The Wreck Removal Convention, 2007 – The Commercial & Legal Implications

Shipwrecks are a growing concern with typically a 1,000 casualties attributed to shipping globally each year. MSC Napoli, The Container Ship Rena and The Costa Concordia are a few examples of the most notable wrecks. The total cost of the top 20 most expensive wreck removals from the past decade currently stands at $2.1B and is set to increase over time.

The Convention

The Nairobi Convention was drafted to provide the legal basis for States to remove or have removed shipwrecks that may risk the safety of lives, goods and property at sea as well as the marine environment. This finally came into force in April 2015 with Denmark being the 10th state to ratify the convention to law.

The Convention applies only to wrecks located in the Member States’ Exclusive Economic Zone (EEZ).  However, a Member State may choose to extend the scope of the Convention to its own territory, including its territorial sea.

Under the WRC, claims may be made against a shipowner/club/insurer within 3 years from the date the hazard was determined. However, an action can also be brought against them within 6 years of the date of the maritime casualty that resulted in the wreck. Where the maritime casualty consists of a series of occurrences, the 6 year period shall run from the date of the first occurrence.

Legal Implications

The WRC, has brought about consistency and fairness in its approach to wreck removal, though it may be limited it has however created a uniform and enforceable regime to be followed around the world. Under the WRC, a vessel would not be allowed to enter the waters of a ratifying state unless she was properly insured and had a certificate to prove it. If the vessel’s flag state had not ratified the convention yet, then another Flag State may provide the certificate. Additionally, P&I clubs can no longer walk away from a wreck if the owner/member was unable to pay. This practice is now abolished under the WRC and a claimant can bring any associated/simultaneous action directly against the P&I Insurer.

The usual coastal state law that normally applied required any harbour authority issuing a removal order to first prove that a wreck would in fact be a genuine navigational hazard if it was not removed and this was often used as an escape hatch to legitimately ignore such an order. However, this hatch will be closed as the Convention provides an alternative entitlement to demand removal if the wreck creates the “potential” for substantial damage to the environment.

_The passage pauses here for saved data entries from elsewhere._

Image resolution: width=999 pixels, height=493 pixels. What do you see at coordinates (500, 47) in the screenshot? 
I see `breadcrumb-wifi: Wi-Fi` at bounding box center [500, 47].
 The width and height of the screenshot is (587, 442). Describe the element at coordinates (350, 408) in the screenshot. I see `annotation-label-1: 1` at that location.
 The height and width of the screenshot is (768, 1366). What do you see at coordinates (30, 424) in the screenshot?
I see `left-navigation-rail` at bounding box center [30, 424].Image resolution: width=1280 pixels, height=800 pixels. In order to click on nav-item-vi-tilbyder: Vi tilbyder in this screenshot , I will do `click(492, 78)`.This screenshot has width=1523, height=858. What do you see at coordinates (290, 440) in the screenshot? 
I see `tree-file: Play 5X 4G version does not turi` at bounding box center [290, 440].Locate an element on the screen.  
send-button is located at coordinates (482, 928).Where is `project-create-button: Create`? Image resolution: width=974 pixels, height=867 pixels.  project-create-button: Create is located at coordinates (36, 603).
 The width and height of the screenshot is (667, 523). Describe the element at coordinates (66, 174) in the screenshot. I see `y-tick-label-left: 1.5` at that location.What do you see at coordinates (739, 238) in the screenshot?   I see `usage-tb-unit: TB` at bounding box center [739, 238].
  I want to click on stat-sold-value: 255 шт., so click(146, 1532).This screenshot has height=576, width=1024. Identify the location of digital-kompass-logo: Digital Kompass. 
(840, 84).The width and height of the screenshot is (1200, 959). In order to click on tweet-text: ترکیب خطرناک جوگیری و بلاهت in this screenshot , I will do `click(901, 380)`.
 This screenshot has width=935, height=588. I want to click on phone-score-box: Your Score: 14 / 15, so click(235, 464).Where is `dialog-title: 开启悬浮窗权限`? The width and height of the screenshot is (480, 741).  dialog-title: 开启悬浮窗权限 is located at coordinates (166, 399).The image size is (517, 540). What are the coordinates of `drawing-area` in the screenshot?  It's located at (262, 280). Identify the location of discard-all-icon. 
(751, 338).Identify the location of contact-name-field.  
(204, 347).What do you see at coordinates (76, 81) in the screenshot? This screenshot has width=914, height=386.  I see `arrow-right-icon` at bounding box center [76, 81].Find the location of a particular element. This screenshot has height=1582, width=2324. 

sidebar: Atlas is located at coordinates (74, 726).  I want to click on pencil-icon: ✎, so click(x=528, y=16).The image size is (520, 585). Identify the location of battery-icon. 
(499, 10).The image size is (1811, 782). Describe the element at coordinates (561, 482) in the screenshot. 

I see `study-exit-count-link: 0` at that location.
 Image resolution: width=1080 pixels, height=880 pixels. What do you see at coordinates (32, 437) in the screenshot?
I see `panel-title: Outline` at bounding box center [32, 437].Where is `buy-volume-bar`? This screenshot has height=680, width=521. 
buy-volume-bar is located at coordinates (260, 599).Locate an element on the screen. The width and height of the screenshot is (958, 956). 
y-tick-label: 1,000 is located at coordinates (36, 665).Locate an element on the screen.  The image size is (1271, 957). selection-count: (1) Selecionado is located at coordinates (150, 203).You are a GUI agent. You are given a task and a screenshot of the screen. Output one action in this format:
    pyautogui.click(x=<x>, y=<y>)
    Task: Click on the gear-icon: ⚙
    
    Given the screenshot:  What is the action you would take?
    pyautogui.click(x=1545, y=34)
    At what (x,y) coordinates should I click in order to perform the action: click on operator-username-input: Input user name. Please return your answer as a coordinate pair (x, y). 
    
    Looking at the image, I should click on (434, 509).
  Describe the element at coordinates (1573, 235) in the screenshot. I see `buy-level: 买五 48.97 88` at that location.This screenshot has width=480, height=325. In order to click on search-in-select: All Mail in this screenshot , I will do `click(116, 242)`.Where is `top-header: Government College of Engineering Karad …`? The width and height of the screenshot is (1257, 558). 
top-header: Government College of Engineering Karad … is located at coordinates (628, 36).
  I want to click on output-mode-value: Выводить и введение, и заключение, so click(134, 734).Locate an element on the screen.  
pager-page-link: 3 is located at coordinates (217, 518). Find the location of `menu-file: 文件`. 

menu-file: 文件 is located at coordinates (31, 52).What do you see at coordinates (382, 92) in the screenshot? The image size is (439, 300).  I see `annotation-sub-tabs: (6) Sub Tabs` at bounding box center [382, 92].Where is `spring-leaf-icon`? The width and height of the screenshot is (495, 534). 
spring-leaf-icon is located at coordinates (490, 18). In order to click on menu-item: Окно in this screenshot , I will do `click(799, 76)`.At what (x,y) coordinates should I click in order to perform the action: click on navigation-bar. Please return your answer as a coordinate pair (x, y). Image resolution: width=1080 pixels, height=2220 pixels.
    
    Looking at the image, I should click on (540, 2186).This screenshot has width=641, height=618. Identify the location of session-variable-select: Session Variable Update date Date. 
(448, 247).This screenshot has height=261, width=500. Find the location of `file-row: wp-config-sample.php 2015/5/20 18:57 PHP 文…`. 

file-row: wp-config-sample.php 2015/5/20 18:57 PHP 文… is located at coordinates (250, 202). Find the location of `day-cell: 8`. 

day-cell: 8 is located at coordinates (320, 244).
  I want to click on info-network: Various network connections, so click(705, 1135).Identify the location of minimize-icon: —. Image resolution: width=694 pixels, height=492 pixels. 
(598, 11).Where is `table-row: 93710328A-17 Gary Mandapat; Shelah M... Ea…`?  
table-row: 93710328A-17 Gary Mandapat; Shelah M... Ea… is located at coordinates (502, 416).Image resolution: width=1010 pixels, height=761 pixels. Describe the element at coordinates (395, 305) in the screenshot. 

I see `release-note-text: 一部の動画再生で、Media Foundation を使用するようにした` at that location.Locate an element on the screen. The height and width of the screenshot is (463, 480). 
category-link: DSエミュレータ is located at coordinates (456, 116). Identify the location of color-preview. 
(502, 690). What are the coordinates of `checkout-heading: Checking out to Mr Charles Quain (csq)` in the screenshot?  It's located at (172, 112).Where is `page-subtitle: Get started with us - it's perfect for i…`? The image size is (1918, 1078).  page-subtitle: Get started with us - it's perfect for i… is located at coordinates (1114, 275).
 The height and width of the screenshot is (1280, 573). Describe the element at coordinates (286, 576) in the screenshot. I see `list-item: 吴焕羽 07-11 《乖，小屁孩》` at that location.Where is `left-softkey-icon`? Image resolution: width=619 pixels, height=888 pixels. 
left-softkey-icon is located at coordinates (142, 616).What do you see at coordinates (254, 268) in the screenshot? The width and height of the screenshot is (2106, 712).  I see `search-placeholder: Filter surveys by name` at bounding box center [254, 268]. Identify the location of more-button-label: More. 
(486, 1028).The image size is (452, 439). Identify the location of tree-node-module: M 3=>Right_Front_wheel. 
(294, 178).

Liability is excluded in the event of an act of war or due to exceptional natural phenomena and if a state can be proven to have failed properly to have maintained navigational aids.

Commercial Implications

From the salvors’ viewpoint, there would be an increase in the amount of work and profits. The price for all of this will be paid by the P&I Clubs, insurers and re-insurers throughout the world with the cost then being passed back to ship owner insured’s and their customers.

The WRC offers increased financial certainty with strict liability on the shipowner for the costs of reporting, marking and removing the wreck if required by the coastal state. The shipowners have a freedom to contract with their choice of wreck removal contractors with direct action against the insurers.

The Nairobi Convention & India

The ratification of the WRC is definitely a step forward by the Government of India. India had earlier acceded to this convention which required at least 10 member states to ratify. Wreck removal came under the subject of the Merchant Shipping Act 1958 & Indian Ports Act, 1908. Previously, under these two acts, ship-owners were legally liable to remove wrecks only within the territorial water if the wreck was a hazard in a shipping lane or close to a navigation channel. Cases like the Rak Carrier, Tanker Pavit and many more, which were abandoned by the owner/club due to absence of the appropriate regulatory framework may now come under the purview of the WRC.